The comparison between the 40% and 60% MVC conditions showed that higher muscle activation consistently improved mouth opening in all simulations. This result suggested that therapeutic exercise and patient’s voluntary activation of the muscles are necessary. In addition, the results demonstrated that the scarring of capsular ligament is critical in controlling mandibular movements. The results suggest that scarring of the underlying structures may play a dominant role in mandibular movement although muscle force is increased to produce greater mouth opening. These analyses offer a biomechanical explanation related to clinical observations that mouth opening limitation is often more severe when postmaxillectomy scarring affects the capsular region. Early identification and targeted rehabilitation strategies in patients at risk following maxillectomy or head and neck cancer treatment is necessary.

From a clinical and biomechanical perspective, these findings emphasize the importance of preserving capsular ligament in maxillectomy procedure. Rehabilitation efforts aiming at improving mandibular range of motion, including stretching, physical therapy, or medication, may be helpful when specifically focused on the capsular region. Furthermore, understanding the anatomy around temporomandibular joint can be critical in the planning of surgery and radiation therapy. It can lead to conservative approach or preventive interventions in patients with high risk of joint scarring.^9,10

Despite these implications, this study has several limitations. First, although the simulations reproduced overall biomechanical trends, the predicted reduction in mouth opening was relatively small, likely due to the simplified computer model. In clinical situations, tissues including skin, muscles, and connective tissue play significant roles in the range of mouth opening. In terms of biomechanical analysis, nonlinear modeling and the inclusion of anatomically detailed structures, such as the temporomandibular disc, are also required for more realistic simulations.^14,17 Second, ligaments were represented with linear elastic properties, and muscle activation was modeled using a linearly increasing Hill type profile. Although this linear approach does not fully reflect the intricate and nonlinear activation patterns observed in vivo, it was considered appropriate for the objective of this study, given that muscle activation in the human body typically begins progressively from rest rather than occurring abruptly. Furthermore, radiation induced fibrosis and dose distribution effects, which are clinically relevant in post maxillectomy patients, were not considered. Future research may consider including additional structures such as the pterygoid muscles and pterygomandibular ligaments, and adopting EMG based muscle activation and anisotropic material properties.

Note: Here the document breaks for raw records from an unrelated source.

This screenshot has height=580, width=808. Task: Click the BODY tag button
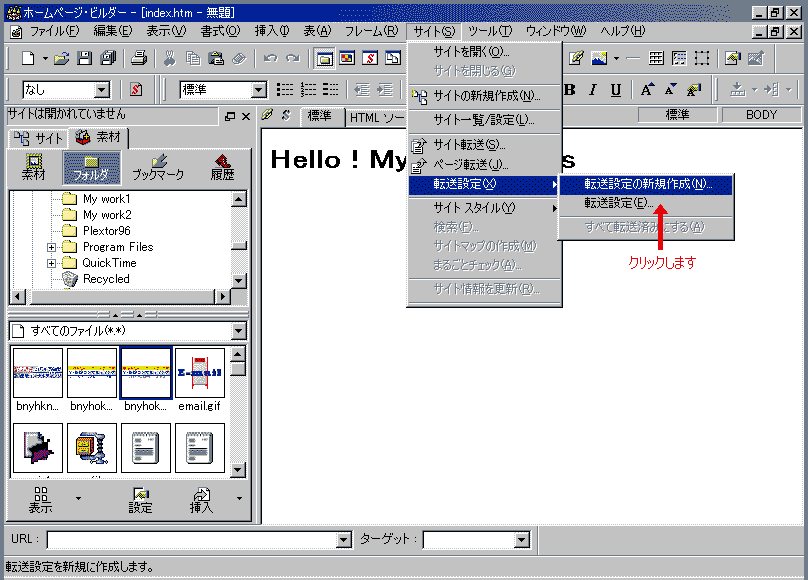click(761, 115)
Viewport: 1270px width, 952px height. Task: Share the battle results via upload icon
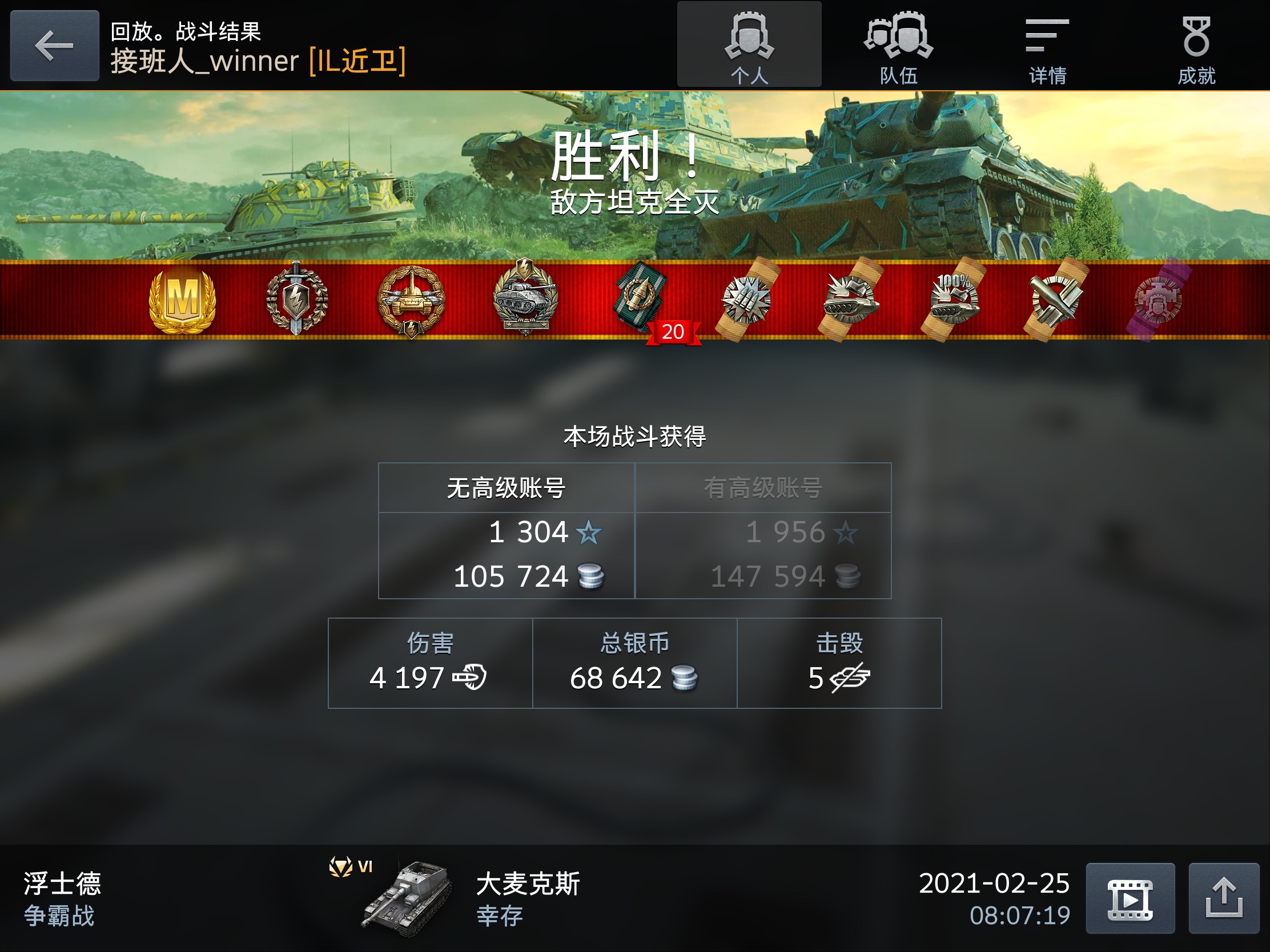click(x=1224, y=898)
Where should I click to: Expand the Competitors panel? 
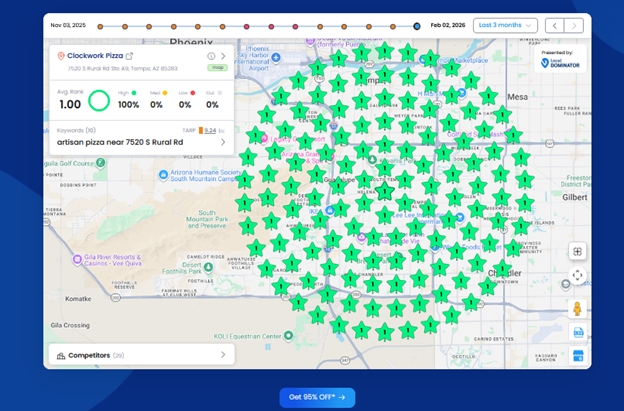coord(223,354)
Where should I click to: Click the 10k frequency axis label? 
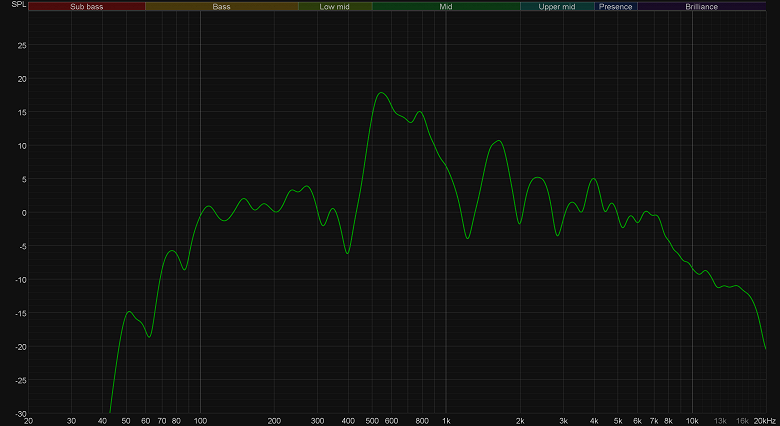692,421
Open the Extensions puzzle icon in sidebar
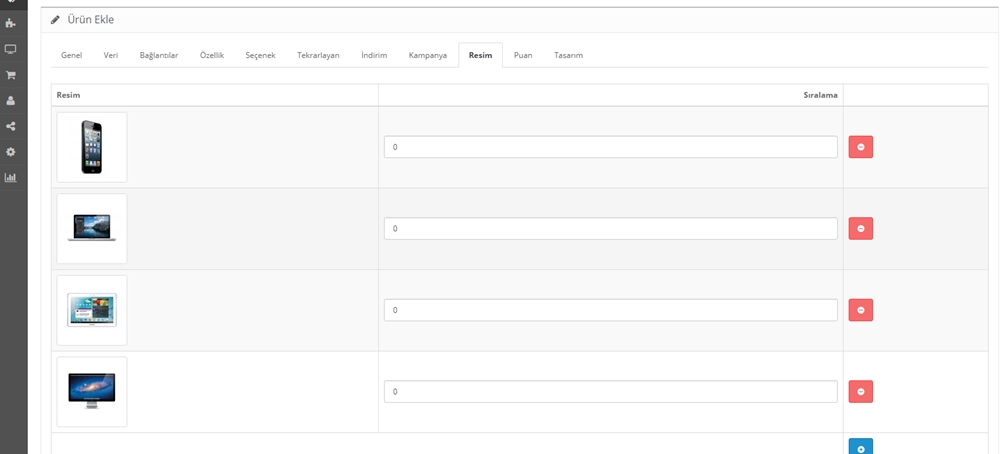This screenshot has height=454, width=1000. click(11, 23)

This computer simulation demonstrated that scarring of the capsular ligament was closely related to a biomechanical limitation on mouth opening both under moderate (40%) and increased (60%) muscle activation levels. In contrast, the temporomandibular ligament played a limited role in mouth opening limitation. The findings emphasize the biomechanical importance of the capsular ligament during mandibular movements. Furthermore, the absence of an additive effect in the combined scarring condition suggests that the changes in capsular ligament mainly determine the extent of mouth opening limitation.